SET PROBLEM –
Convert the text lines of the records below into a JSON list of strings, one string per line, skipping blank lines. Leave the pictures out.

(Pointing data for screenshots)
<<<<

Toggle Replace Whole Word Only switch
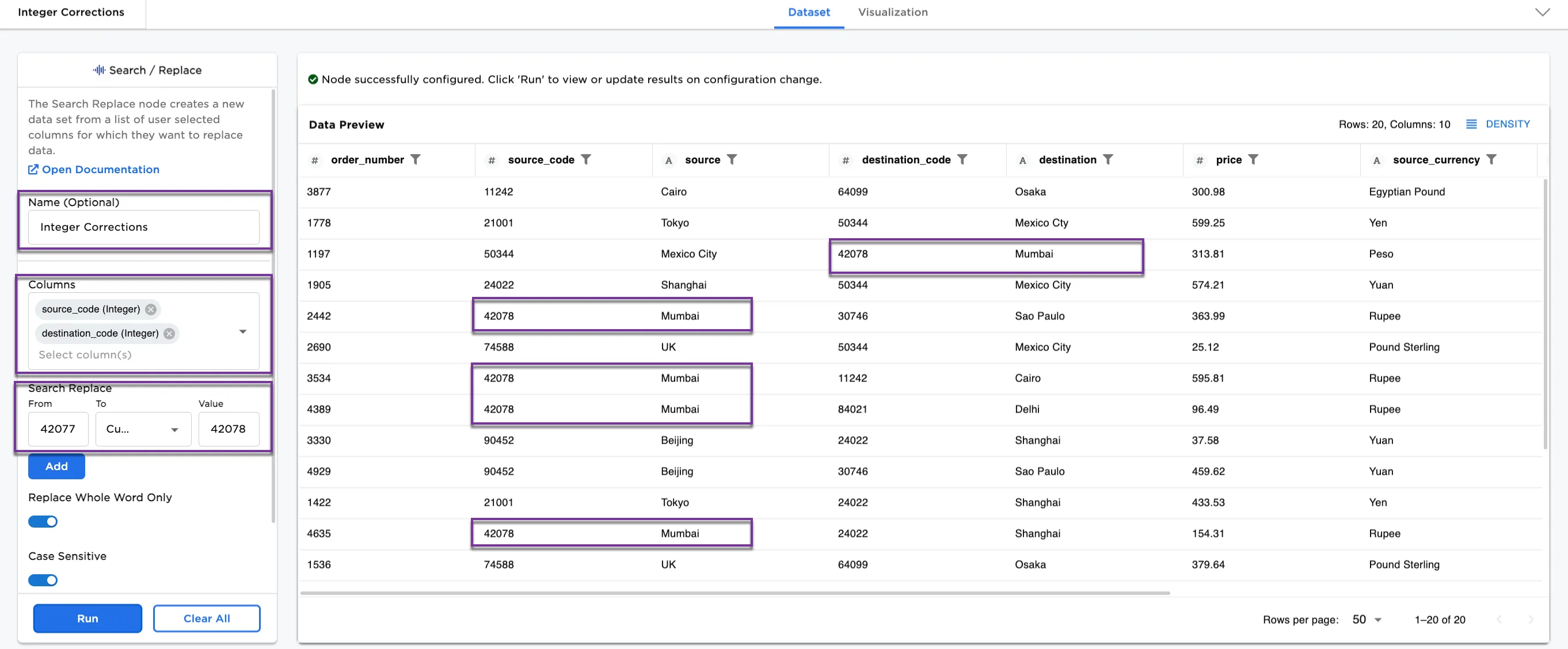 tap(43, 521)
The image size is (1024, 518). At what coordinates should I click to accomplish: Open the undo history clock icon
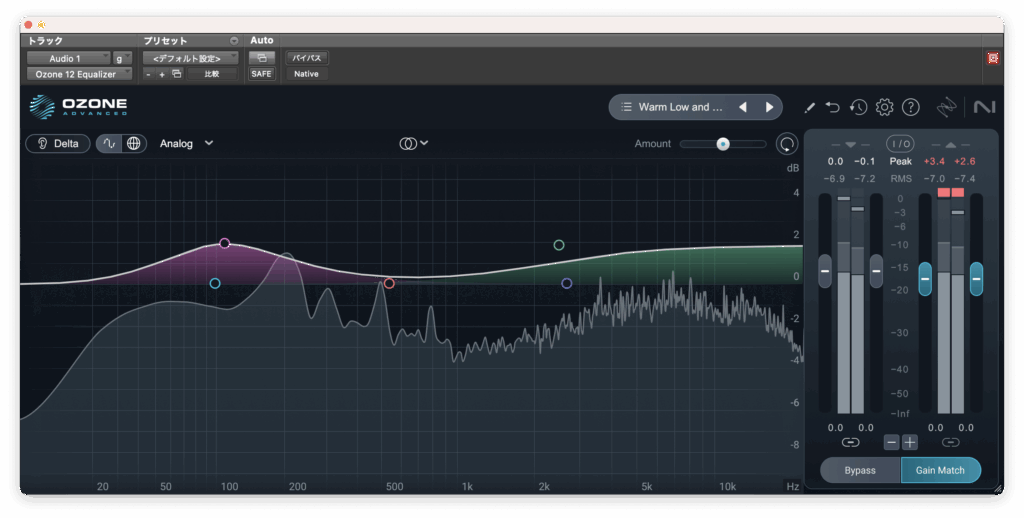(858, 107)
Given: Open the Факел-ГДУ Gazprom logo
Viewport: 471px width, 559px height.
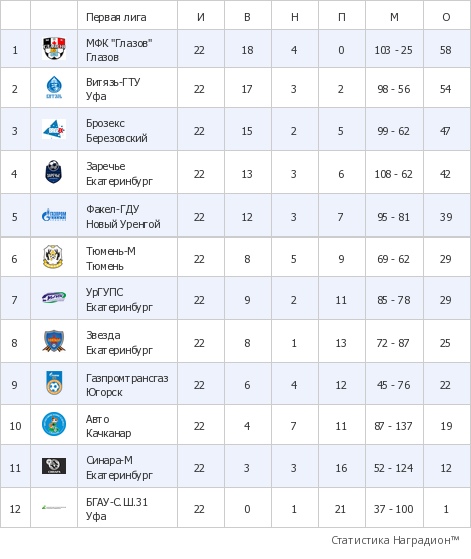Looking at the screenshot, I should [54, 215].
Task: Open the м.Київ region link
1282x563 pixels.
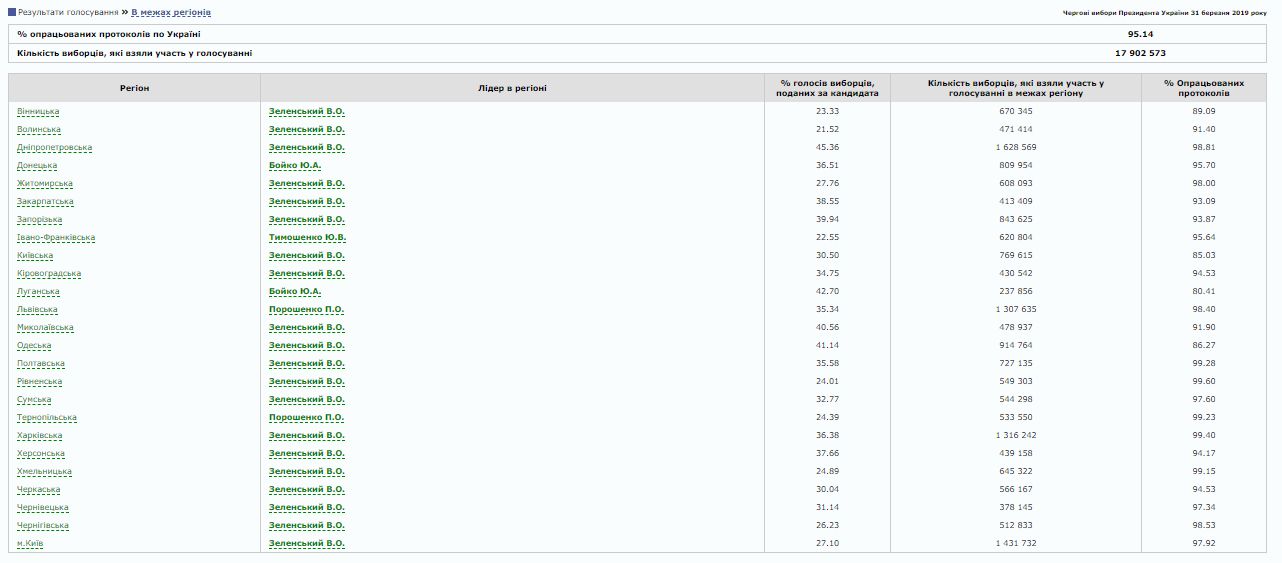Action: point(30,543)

>>>>

SOLUTION –
[
  "Toggle Replace Whole Word Only switch",
  " tap(43, 521)",
  "The image size is (1024, 518). At what coordinates should I click to accomplish: Open the undo history clock icon",
  "(858, 107)",
  "Given: Open the Факел-ГДУ Gazprom logo",
  "Viewport: 471px width, 559px height.",
  "Looking at the screenshot, I should [54, 215].",
  "Task: Open the м.Київ region link",
  "1282x563 pixels.",
  "Action: point(30,543)"
]